Your task:
Could you reproduce all of the records below word for word, character for character?

◇ ◇ ◇ ◇ ◇

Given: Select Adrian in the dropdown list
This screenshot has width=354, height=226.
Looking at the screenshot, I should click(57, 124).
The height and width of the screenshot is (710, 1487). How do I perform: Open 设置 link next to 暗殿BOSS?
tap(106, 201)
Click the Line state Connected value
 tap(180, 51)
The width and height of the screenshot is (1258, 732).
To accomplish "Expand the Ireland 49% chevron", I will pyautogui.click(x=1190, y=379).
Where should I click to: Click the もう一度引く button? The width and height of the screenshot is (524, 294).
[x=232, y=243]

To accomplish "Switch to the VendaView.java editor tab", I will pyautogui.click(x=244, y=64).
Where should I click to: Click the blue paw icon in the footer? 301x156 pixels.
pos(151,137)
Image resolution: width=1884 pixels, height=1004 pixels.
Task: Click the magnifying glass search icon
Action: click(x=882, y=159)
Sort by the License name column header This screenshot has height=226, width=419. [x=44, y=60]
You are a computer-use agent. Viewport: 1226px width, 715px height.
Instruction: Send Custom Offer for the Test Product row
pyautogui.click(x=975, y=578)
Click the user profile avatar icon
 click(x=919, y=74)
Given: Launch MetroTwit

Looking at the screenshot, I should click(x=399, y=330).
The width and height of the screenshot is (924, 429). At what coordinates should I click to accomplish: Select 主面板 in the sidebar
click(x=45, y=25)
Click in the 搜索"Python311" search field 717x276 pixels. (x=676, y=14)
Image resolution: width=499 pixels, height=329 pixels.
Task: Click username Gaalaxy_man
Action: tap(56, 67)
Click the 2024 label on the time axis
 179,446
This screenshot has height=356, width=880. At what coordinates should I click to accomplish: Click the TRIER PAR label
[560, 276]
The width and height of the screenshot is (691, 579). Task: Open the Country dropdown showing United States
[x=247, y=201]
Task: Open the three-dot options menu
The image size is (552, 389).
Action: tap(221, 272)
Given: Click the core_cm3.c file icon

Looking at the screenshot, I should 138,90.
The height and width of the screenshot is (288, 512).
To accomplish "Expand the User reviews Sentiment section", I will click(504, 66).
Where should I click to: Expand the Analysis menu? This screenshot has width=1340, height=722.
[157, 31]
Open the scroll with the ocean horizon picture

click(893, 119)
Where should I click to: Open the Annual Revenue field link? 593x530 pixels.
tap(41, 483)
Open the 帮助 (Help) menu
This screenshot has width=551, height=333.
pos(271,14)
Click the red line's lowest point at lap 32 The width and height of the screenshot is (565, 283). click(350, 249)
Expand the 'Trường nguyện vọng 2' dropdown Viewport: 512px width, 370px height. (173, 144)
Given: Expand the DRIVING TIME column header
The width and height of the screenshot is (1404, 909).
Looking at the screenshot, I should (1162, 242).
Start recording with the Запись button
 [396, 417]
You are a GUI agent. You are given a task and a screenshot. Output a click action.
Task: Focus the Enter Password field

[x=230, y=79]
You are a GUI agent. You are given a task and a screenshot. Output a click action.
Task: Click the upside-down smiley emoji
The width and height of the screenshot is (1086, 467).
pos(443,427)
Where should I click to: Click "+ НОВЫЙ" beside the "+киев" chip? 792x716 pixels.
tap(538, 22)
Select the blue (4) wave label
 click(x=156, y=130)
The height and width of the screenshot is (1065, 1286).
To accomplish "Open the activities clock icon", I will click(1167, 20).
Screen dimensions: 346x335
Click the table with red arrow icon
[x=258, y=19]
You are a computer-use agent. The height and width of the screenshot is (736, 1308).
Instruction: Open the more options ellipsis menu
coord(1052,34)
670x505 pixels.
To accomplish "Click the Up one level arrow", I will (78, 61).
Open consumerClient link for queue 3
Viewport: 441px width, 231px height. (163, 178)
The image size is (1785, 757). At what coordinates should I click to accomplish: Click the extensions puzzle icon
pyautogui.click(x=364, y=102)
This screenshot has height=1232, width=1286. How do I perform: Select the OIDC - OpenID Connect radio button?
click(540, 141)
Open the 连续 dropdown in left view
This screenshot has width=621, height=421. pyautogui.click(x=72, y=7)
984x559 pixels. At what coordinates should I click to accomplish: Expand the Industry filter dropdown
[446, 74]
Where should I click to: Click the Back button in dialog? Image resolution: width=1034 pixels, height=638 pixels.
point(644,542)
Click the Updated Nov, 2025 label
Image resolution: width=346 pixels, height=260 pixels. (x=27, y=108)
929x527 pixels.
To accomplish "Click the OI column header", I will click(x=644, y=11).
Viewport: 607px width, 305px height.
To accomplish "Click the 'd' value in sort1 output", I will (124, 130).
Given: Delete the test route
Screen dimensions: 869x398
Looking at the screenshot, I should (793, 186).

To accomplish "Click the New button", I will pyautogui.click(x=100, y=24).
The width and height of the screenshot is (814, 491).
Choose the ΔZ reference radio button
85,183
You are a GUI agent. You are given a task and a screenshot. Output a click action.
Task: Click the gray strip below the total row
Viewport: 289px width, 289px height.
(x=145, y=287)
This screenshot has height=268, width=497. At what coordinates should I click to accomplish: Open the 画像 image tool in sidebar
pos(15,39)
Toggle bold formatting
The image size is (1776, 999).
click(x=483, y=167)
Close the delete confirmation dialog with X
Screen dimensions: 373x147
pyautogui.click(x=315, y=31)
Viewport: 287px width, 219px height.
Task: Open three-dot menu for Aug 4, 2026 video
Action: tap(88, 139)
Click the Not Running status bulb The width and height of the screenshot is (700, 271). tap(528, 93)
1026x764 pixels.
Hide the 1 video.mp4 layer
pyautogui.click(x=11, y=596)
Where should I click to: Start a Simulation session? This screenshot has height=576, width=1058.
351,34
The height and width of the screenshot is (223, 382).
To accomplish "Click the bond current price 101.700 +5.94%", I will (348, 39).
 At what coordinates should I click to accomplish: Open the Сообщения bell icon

◇ ◇ ◇ ◇ ◇

The reply:
Given: Select Adrian in the dropdown list
This screenshot has width=354, height=226.
Looking at the screenshot, I should click(57, 124).
The height and width of the screenshot is (710, 1487). How do I perform: Open 设置 link next to 暗殿BOSS?
tap(106, 201)
Click the Line state Connected value
 tap(180, 51)
The width and height of the screenshot is (1258, 732).
To accomplish "Expand the Ireland 49% chevron", I will pyautogui.click(x=1190, y=379).
Where should I click to: Click the もう一度引く button? The width and height of the screenshot is (524, 294).
[x=232, y=243]

To accomplish "Switch to the VendaView.java editor tab", I will pyautogui.click(x=244, y=64).
Where should I click to: Click the blue paw icon in the footer? 301x156 pixels.
pos(151,137)
Image resolution: width=1884 pixels, height=1004 pixels.
Task: Click the magnifying glass search icon
Action: click(x=882, y=159)
Sort by the License name column header This screenshot has height=226, width=419. [x=44, y=60]
You are a computer-use agent. Viewport: 1226px width, 715px height.
Instruction: Send Custom Offer for the Test Product row
pyautogui.click(x=975, y=578)
Click the user profile avatar icon
 click(x=919, y=74)
Given: Launch MetroTwit

Looking at the screenshot, I should click(x=399, y=330).
The width and height of the screenshot is (924, 429). At what coordinates should I click to accomplish: Select 主面板 in the sidebar
click(x=45, y=25)
Click in the 搜索"Python311" search field 717x276 pixels. (x=676, y=14)
Image resolution: width=499 pixels, height=329 pixels.
Task: Click username Gaalaxy_man
Action: tap(56, 67)
Click the 2024 label on the time axis
 179,446
This screenshot has height=356, width=880. At what coordinates should I click to accomplish: Click the TRIER PAR label
[560, 276]
The width and height of the screenshot is (691, 579). Task: Open the Country dropdown showing United States
[x=247, y=201]
Task: Open the three-dot options menu
The image size is (552, 389).
Action: tap(221, 272)
Given: Click the core_cm3.c file icon

Looking at the screenshot, I should 138,90.
The height and width of the screenshot is (288, 512).
To accomplish "Expand the User reviews Sentiment section", I will click(504, 66).
Where should I click to: Expand the Analysis menu? This screenshot has width=1340, height=722.
[157, 31]
Open the scroll with the ocean horizon picture

click(893, 119)
Where should I click to: Open the Annual Revenue field link? 593x530 pixels.
tap(41, 483)
Open the 帮助 (Help) menu
This screenshot has width=551, height=333.
pos(271,14)
Click the red line's lowest point at lap 32 The width and height of the screenshot is (565, 283). click(350, 249)
Expand the 'Trường nguyện vọng 2' dropdown Viewport: 512px width, 370px height. (173, 144)
Given: Expand the DRIVING TIME column header
The width and height of the screenshot is (1404, 909).
Looking at the screenshot, I should (1162, 242).
Start recording with the Запись button
 [396, 417]
You are a GUI agent. You are given a task and a screenshot. Output a click action.
Task: Focus the Enter Password field

[x=230, y=79]
You are a GUI agent. You are given a task and a screenshot. Output a click action.
Task: Click the upside-down smiley emoji
The width and height of the screenshot is (1086, 467).
pos(443,427)
Where should I click to: Click "+ НОВЫЙ" beside the "+киев" chip? 792x716 pixels.
tap(538, 22)
Select the blue (4) wave label
 click(x=156, y=130)
The height and width of the screenshot is (1065, 1286).
To accomplish "Open the activities clock icon", I will click(1167, 20).
Screen dimensions: 346x335
Click the table with red arrow icon
[x=258, y=19]
You are a computer-use agent. The height and width of the screenshot is (736, 1308).
Instruction: Open the more options ellipsis menu
coord(1052,34)
670x505 pixels.
To accomplish "Click the Up one level arrow", I will (78, 61).
Open consumerClient link for queue 3
Viewport: 441px width, 231px height. (163, 178)
The image size is (1785, 757). At what coordinates should I click to accomplish: Click the extensions puzzle icon
pyautogui.click(x=364, y=102)
This screenshot has height=1232, width=1286. How do I perform: Select the OIDC - OpenID Connect radio button?
click(540, 141)
Open the 连续 dropdown in left view
This screenshot has width=621, height=421. pyautogui.click(x=72, y=7)
984x559 pixels. At what coordinates should I click to accomplish: Expand the Industry filter dropdown
[446, 74]
Where should I click to: Click the Back button in dialog? Image resolution: width=1034 pixels, height=638 pixels.
point(644,542)
Click the Updated Nov, 2025 label
Image resolution: width=346 pixels, height=260 pixels. (x=27, y=108)
929x527 pixels.
To accomplish "Click the OI column header", I will click(x=644, y=11).
Viewport: 607px width, 305px height.
To accomplish "Click the 'd' value in sort1 output", I will (124, 130).
Given: Delete the test route
Screen dimensions: 869x398
Looking at the screenshot, I should (793, 186).

To accomplish "Click the New button", I will pyautogui.click(x=100, y=24).
The width and height of the screenshot is (814, 491).
Choose the ΔZ reference radio button
85,183
You are a GUI agent. You are given a task and a screenshot. Output a click action.
Task: Click the gray strip below the total row
Viewport: 289px width, 289px height.
(x=145, y=287)
This screenshot has height=268, width=497. At what coordinates should I click to accomplish: Open the 画像 image tool in sidebar
pos(15,39)
Toggle bold formatting
The image size is (1776, 999).
click(x=483, y=167)
Close the delete confirmation dialog with X
Screen dimensions: 373x147
pyautogui.click(x=315, y=31)
Viewport: 287px width, 219px height.
Task: Open three-dot menu for Aug 4, 2026 video
Action: tap(88, 139)
Click the Not Running status bulb The width and height of the screenshot is (700, 271). tap(528, 93)
1026x764 pixels.
Hide the 1 video.mp4 layer
pyautogui.click(x=11, y=596)
Where should I click to: Start a Simulation session? This screenshot has height=576, width=1058.
351,34
The height and width of the screenshot is (223, 382).
To accomplish "Click the bond current price 101.700 +5.94%", I will (348, 39).
 At what coordinates should I click to accomplish: Open the Сообщения bell icon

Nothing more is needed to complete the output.